Over time, it became evident that Law No. 21147 did not foster a system that promoted economic development, equality of access, or sustainable natural resource use. In fact, corruption, deforestation and a feudal commercial system were the primary products of this regime. There was little regard for management practices as it was easy to contract another 1,000 ha. parcel when the previous one was economically exhausted. The 1,000 ha. parcels were too small for economically viable sustainable management and there were very few incentives for long-term investment. The relationship between the timber industry and resource poor loggers further developed into a exploitative one as the larger timber industries sold heavy machinery to the loggers for anticipated timber - particularly mahogany. Thereafter, small-scale loggers were often forced to sell to the timber companies at less than market, as they had been locked into debt payments. This situation perpetuated a vicious cycle of environmental degradation and impoverishment.

In the year 2000, the Peruvian Government approved a new forest law No. 27308 that promoted the reform and modernization of the forest sector. The new law provides innovative solutions to the past problems of corruption, informality, environmental degradation and lack of economic development.
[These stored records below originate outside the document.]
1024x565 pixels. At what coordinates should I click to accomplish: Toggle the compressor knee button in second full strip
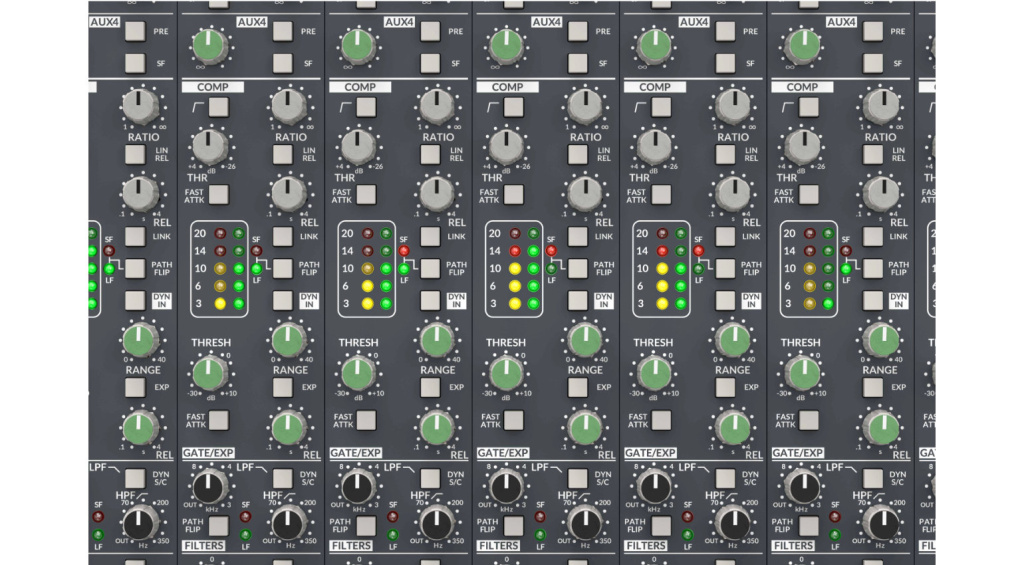(365, 107)
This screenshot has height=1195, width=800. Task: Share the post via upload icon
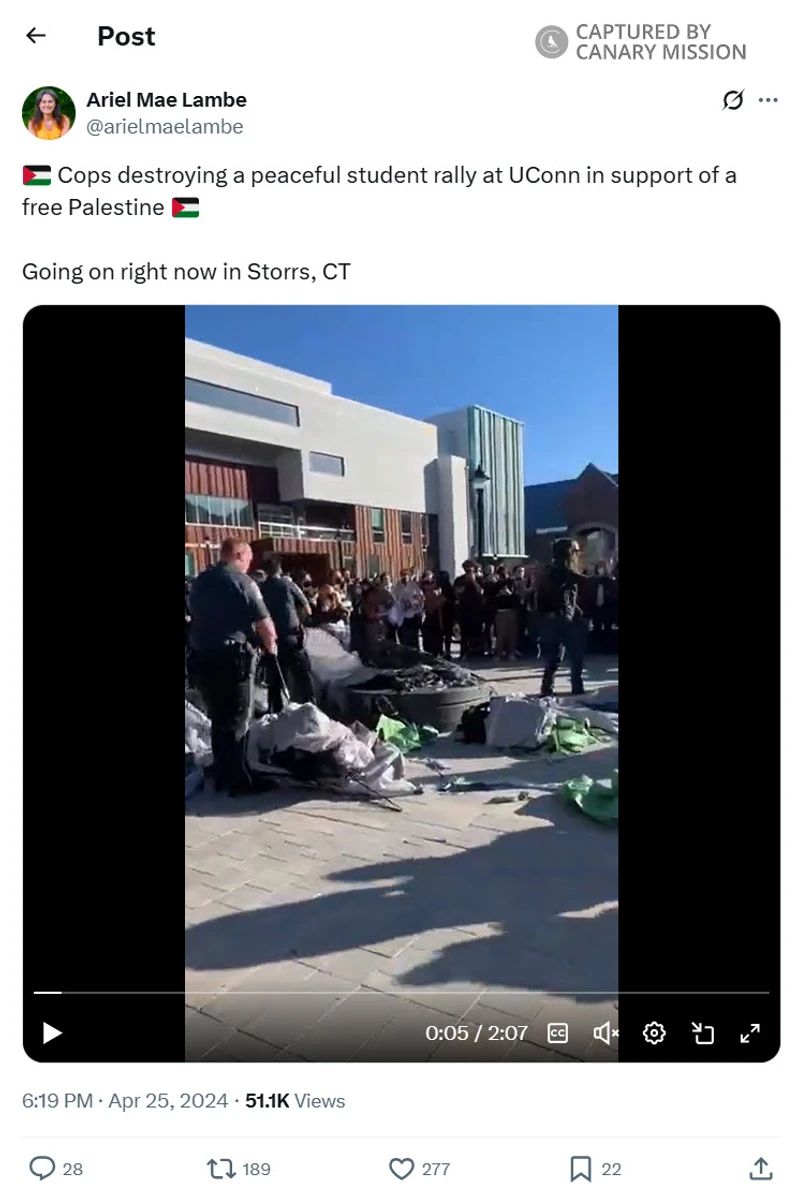click(761, 1168)
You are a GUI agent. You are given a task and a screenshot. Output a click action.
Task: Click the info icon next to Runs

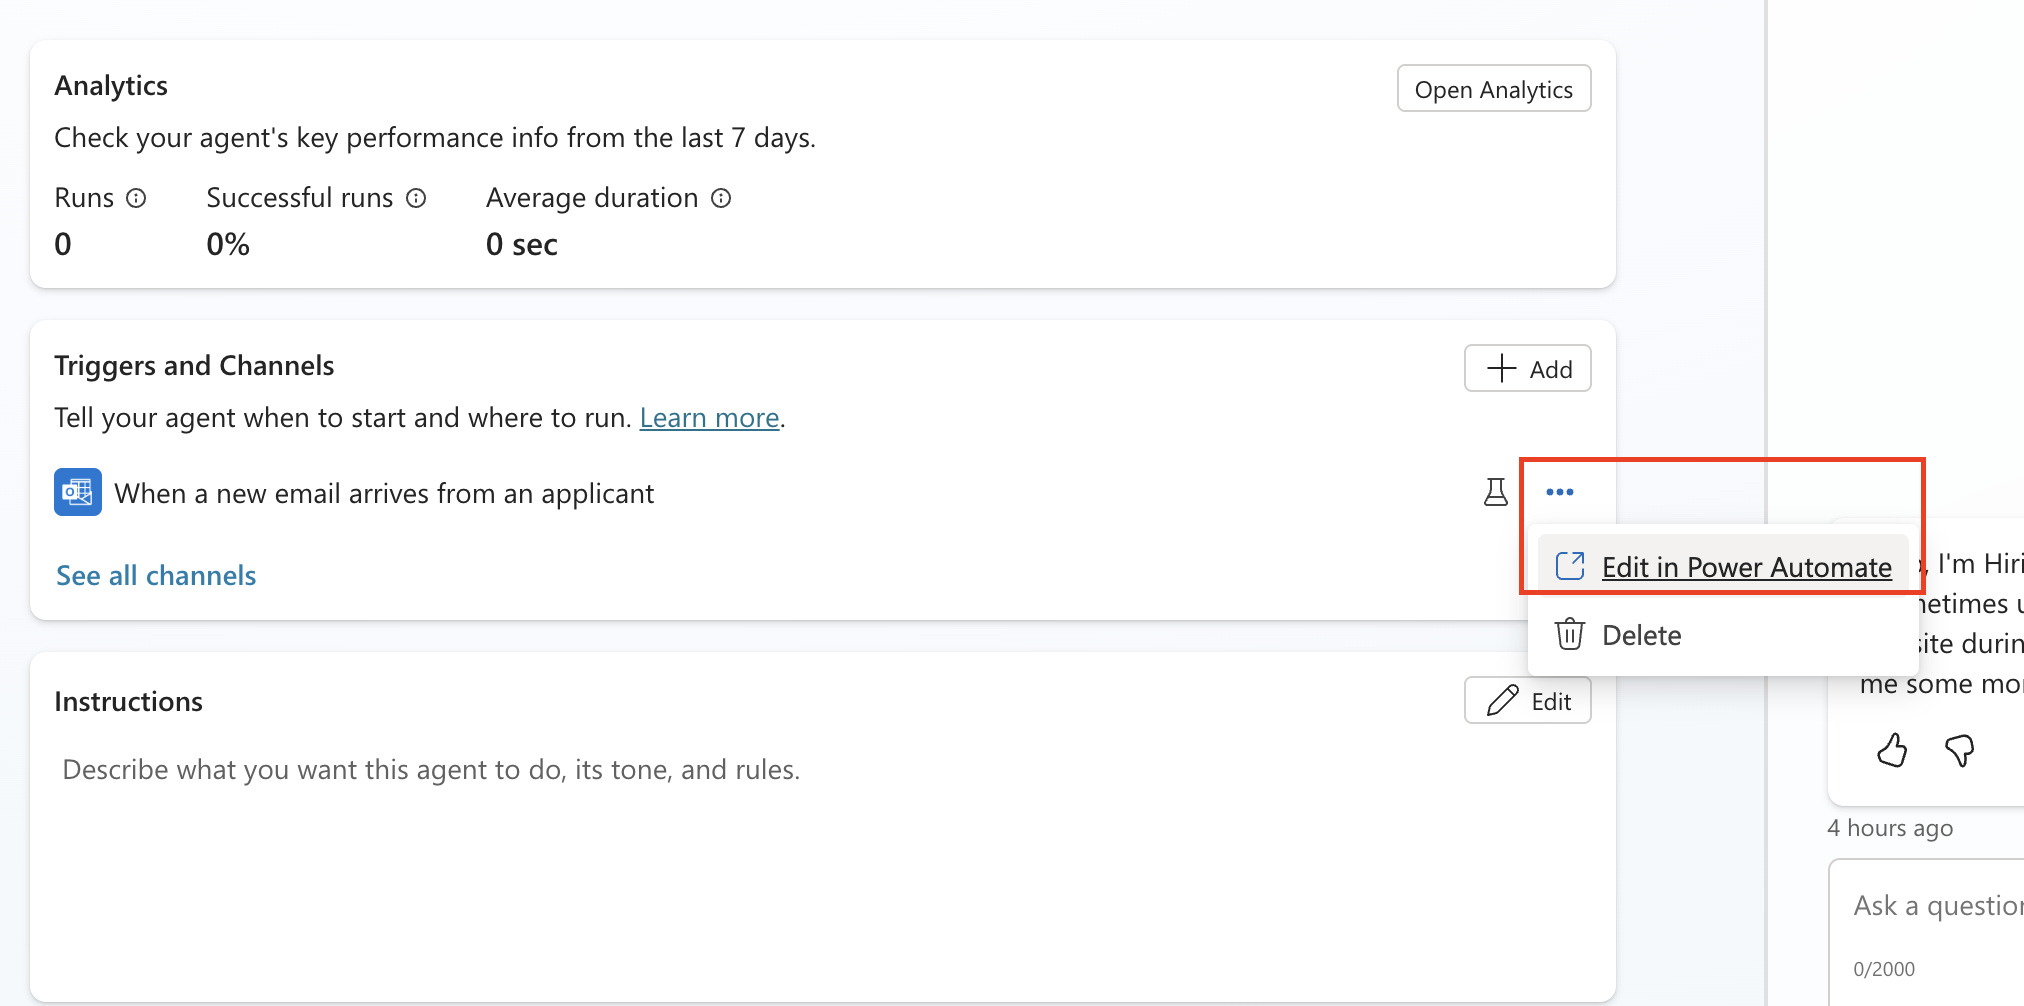136,198
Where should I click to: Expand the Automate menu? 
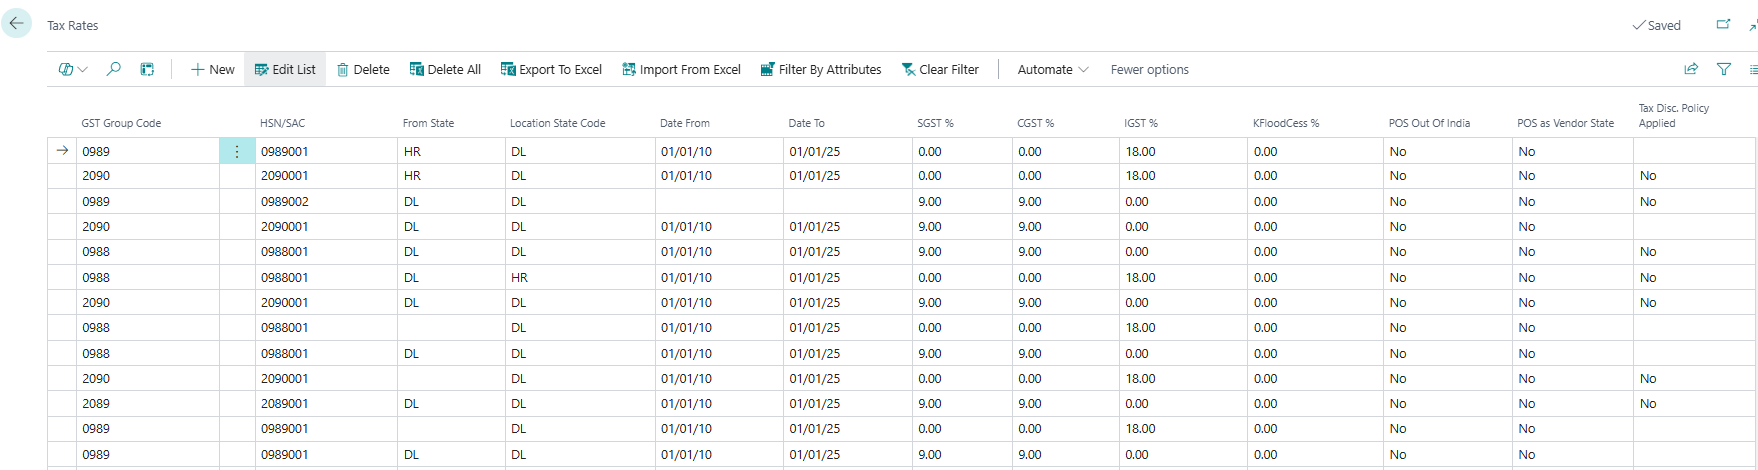point(1053,69)
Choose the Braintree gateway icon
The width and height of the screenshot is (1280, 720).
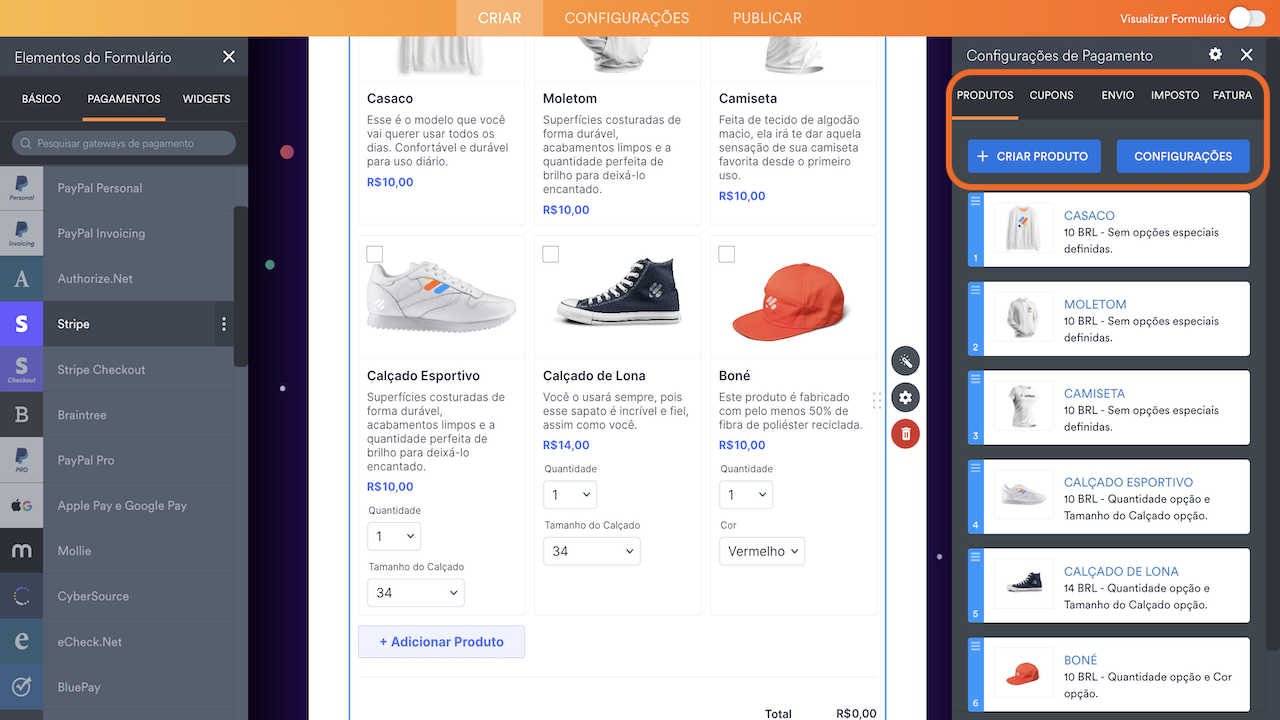coord(21,415)
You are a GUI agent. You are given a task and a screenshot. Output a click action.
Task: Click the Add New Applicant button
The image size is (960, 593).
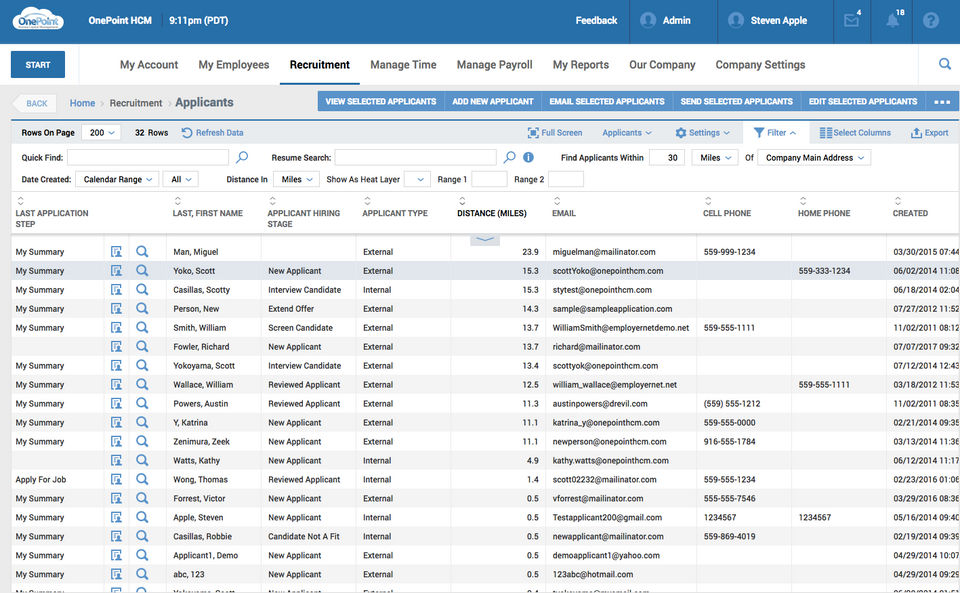point(492,102)
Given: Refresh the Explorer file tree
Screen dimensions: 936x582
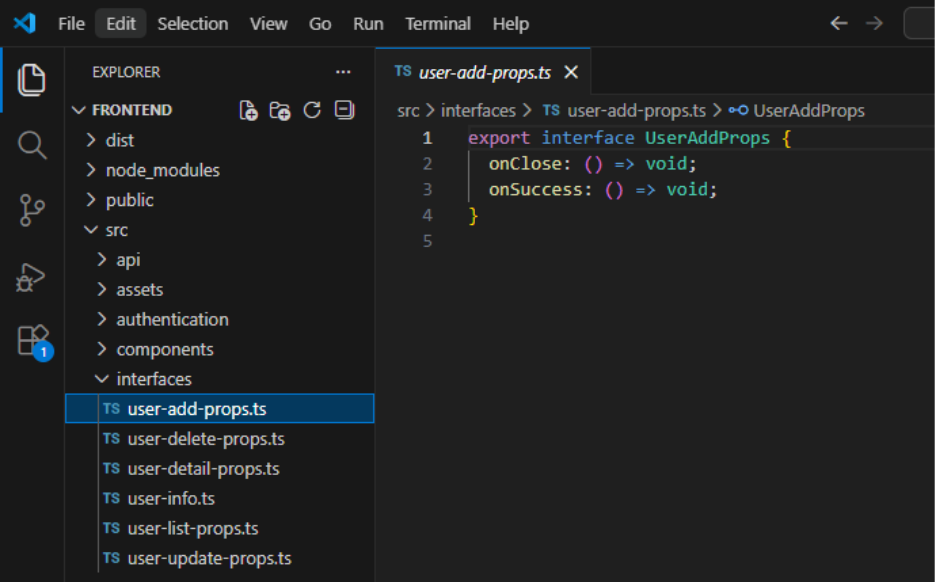Looking at the screenshot, I should point(312,110).
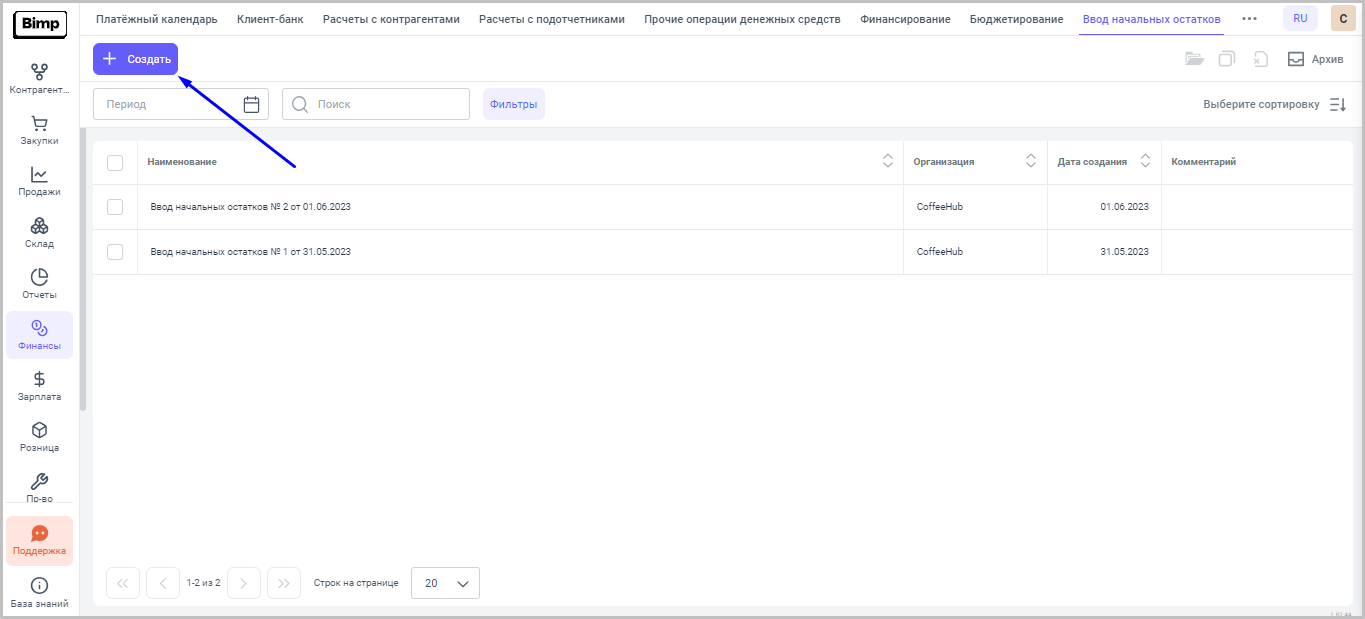Open the RU language selector
This screenshot has width=1365, height=619.
1300,18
A few of these innovations include:

  • Concessions are granted through a public bidding process as a mechanism for transparency in allocation of rights to access forest resources.
  • Concessions are of at least 5,000 ha. for 40 years - renewable nearly automatically - promoting sustainable management and long-term planning.
  • Concessions are granted within Permanent Production Forests (BPP) where the State concentrates infrastructure investment to facilitate sustainable production.
  • Two levels of planning are required for operating legally within a forest concession: General Forest Management Plan (GFMP) which specifies strategic business and environmental projections for the long-term; and Annual Operational Plan (AOP) that are submitted each year with precise mapping of the trees to be extracted using GPS.
  • The law promotes the export of processed timber with added value, increasing export revenues and generating employment.
  • Recognition that the forests also provide ecological services (soil protection, regulated water cycle, carbon sinks, etc).
  • The law establishes a reorganization of government agencies with the hope of redistributing distinct functions to achieve greater transparency, accountability, and limit the possibilities for corruption.
  • The law promotes Voluntary Forest Certification (CFV) and access to international markets for certified wood products.
  • Addis Ababa Principles and Guidelines and the Modernization of the Peruvian Forest Sector

The Addis Ababa Principles and Guidelines that can be used to analyze the process of engaging local Peruvian stakeholders in the process of forest sector modernization include:

Principle 1: Supportive policies, laws and institutions

At the national level a Permanent Dialogue and a Consensus Forest Roundtable was established to secure widespread civil society participation in the policy making process associated with the definition and implementation of the new forest law. The Roundtable was such a success that it was quickly expanded to the regional level, where it has been complemented by the establishment of watershed level forest management committees that provide a 'voice' for actors at the very local level.

Principle 2: Empowerment, rights to be responsible and accountable for the resources concerned

At the micro level, forest concessionaires are responsible for the planning and implementing forest extraction within their concessions. Together with agricultural landholders, indigenous communities, and other stakeholders, they make up the watershed management committees responsible for leading the development of participatory forest plans at the watershed level. These committees are formally recognized by the state, and receive a limited proportion of the fees paid by forest concessionaires per year for their concessions. This facilitates the development of autonomous civil society bodies that are able to lead forward sustainable watershed development, under periodic state supervision.

Principle 4: Adaptive management

Processes of adaptive management have been institutionalized within the sector through regular meetings at multiple levels that facilitate both horizontal and vertical participatory analysis and policy development.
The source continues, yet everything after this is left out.